* **Extracted text**:
[Start of Attachment]

Clin Exp Pediatr > Volume 59(Suppl 1); 2016
Choi, Yum, Kim, Lee, and Ko: Megalencephaly-capillary malformation-polymicrogyria syndrome: the first case report in Korea


Megalencephaly-capillary malformation-polymicrogyria syndrome (MCAP), previously known as macrocephaly-cutis marmorata telangiectatica congenita and macrocephaly-capillary malformation syndrome, is a rare multiple-malformation syndrome that is characterized by progressive megalencephaly, capillary malformations of the midline face and body, or distal limb anomalies such as syndactyly. Herein, we report a female infant case that satisfies the recently proposed criteria of MCAP and describe the distinctive neuroradiological and morphological features. We have also reviewed recently published reports and the diagnostic criteria proposed by various authors in order to facilitate the clinical diagnosis of these children in pediatric neurology clinics.

[End of Attachment]

* **Task to carry out**:
Please answer these questions about the MCAP abstract:
(a) Under what two names was MCAP previously known?
(b) What kind of patient does the reported case involve?
(c) In which volume and year of the journal does the report appear?

(Collected data entries)

[Start of Attachment]

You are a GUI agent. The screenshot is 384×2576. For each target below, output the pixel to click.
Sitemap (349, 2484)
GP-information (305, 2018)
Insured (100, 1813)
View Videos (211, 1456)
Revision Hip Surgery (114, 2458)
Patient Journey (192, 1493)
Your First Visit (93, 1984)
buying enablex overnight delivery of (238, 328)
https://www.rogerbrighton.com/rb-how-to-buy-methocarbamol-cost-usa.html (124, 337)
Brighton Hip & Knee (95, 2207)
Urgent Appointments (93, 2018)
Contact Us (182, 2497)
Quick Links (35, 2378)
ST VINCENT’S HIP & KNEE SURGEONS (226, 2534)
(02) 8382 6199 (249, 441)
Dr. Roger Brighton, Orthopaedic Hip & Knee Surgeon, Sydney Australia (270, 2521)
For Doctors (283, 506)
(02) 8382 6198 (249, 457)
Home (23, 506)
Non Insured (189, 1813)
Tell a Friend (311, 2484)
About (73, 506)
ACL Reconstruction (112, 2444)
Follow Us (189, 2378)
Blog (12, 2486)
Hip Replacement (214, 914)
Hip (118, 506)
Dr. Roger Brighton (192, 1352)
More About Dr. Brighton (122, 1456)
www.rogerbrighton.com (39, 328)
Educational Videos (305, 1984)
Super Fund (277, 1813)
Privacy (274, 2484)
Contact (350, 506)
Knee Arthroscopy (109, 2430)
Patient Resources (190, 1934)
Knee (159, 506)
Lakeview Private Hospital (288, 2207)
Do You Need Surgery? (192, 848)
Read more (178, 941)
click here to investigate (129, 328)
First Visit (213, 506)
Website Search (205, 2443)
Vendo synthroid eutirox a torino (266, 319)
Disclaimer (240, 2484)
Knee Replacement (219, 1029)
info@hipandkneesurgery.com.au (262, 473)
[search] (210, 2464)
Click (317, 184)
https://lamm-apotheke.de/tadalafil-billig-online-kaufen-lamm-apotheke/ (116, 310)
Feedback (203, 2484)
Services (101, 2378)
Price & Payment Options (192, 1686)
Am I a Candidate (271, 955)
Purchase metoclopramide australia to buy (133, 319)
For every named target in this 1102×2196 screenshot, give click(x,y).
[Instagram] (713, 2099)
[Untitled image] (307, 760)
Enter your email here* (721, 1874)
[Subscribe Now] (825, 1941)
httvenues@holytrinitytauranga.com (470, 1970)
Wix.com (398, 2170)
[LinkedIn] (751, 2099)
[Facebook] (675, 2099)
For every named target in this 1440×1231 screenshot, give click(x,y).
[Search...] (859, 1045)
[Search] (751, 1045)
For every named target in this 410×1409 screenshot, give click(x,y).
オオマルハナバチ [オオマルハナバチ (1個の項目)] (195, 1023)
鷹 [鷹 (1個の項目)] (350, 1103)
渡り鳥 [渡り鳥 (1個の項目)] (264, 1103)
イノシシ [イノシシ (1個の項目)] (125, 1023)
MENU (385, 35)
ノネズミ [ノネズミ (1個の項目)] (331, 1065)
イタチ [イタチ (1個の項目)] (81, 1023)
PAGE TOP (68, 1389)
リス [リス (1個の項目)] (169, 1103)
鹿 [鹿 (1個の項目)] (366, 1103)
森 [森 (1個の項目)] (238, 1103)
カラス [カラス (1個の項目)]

[End of Attachment]

* **Solution for this problem**:
(a) Macrocephaly-cutis marmorata telangiectatica congenita and macrocephaly-capillary malformation syndrome.
(b) A female infant.
(c) Volume 59 (Suppl 1), 2016.